=== Begin Enclosure ===
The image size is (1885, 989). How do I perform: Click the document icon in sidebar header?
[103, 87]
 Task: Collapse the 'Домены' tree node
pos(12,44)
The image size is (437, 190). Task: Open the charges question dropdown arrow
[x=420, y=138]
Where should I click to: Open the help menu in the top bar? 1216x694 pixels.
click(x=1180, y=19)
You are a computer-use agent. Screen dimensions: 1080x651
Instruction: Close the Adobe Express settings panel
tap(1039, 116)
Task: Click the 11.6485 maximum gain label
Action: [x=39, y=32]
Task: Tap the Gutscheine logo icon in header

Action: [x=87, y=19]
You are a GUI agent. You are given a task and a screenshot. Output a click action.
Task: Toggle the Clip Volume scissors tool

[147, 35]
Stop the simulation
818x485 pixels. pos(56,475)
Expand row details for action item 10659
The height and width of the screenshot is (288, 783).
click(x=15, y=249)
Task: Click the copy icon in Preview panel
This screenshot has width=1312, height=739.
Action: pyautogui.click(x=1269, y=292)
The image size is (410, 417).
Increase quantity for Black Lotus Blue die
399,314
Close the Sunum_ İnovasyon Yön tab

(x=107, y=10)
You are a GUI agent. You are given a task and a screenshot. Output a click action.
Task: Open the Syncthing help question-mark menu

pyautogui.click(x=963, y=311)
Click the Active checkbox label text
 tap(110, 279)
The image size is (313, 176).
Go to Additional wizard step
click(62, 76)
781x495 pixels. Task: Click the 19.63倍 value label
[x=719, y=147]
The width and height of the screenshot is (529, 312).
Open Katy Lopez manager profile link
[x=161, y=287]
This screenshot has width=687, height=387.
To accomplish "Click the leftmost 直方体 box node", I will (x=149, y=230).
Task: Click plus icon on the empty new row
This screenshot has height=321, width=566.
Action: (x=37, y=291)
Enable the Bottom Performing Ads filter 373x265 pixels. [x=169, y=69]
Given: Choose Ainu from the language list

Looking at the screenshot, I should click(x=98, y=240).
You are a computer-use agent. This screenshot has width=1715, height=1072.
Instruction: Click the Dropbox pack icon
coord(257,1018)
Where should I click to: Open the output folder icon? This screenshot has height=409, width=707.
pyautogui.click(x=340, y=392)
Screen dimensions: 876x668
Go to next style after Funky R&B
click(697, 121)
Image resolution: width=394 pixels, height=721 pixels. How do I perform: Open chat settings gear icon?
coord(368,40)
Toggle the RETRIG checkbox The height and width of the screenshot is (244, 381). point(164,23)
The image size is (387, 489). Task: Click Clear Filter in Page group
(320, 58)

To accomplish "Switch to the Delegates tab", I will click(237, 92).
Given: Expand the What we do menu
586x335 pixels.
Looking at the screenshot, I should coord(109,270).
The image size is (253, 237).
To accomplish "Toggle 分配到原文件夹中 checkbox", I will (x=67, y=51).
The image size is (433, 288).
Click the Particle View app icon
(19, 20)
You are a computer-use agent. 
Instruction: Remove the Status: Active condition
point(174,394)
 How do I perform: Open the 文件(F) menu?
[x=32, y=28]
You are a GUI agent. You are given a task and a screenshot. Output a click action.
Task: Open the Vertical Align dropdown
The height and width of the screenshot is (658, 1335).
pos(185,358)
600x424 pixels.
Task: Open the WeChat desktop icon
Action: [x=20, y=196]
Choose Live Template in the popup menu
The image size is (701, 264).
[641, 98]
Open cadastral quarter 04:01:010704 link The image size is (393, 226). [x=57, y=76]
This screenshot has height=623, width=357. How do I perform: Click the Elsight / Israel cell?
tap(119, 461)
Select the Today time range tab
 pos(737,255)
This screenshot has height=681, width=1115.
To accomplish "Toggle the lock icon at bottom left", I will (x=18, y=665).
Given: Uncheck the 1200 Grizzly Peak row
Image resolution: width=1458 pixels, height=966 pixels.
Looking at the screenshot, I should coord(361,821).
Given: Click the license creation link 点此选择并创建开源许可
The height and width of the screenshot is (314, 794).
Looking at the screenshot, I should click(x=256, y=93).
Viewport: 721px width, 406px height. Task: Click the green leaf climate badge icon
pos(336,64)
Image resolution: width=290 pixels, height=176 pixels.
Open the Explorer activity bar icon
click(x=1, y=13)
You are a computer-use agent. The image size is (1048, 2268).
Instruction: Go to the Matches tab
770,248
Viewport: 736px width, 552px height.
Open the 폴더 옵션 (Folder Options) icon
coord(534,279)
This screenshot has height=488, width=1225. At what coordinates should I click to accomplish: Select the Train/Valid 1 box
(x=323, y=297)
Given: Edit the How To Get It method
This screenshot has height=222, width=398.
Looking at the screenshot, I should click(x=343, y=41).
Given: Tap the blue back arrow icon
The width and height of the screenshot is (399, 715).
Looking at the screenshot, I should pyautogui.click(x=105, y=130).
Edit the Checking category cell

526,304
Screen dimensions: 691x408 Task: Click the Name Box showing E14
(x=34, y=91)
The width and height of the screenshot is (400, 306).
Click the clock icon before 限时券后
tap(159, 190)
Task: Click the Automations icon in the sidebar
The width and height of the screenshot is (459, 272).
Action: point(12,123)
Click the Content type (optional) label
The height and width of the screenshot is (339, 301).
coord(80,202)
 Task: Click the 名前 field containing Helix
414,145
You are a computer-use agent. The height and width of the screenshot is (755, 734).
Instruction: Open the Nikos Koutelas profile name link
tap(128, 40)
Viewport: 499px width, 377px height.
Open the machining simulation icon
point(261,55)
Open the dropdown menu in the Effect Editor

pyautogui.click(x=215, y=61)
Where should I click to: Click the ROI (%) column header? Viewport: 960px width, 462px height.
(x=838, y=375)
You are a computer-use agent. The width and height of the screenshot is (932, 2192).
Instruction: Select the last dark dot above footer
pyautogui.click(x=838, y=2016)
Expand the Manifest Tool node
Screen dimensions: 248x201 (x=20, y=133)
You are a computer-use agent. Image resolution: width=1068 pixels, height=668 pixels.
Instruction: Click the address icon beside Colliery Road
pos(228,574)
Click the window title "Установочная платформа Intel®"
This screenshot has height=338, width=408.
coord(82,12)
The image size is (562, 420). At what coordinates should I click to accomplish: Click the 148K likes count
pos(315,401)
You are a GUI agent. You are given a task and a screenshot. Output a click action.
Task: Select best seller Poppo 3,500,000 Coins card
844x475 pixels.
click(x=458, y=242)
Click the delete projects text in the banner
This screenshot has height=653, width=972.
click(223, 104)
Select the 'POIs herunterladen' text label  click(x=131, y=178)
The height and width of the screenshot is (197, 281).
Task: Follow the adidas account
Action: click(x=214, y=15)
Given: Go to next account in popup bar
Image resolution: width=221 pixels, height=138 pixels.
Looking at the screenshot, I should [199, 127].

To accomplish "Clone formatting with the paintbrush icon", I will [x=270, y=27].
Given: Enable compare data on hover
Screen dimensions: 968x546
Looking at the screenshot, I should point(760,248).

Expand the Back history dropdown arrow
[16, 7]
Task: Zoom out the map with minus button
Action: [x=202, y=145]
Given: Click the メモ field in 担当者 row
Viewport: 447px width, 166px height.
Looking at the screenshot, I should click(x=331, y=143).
=== End Enclosure ===
Problem description: Go through the listing above and state how many of its lines contain "popup", with no other words.

The completed task: 2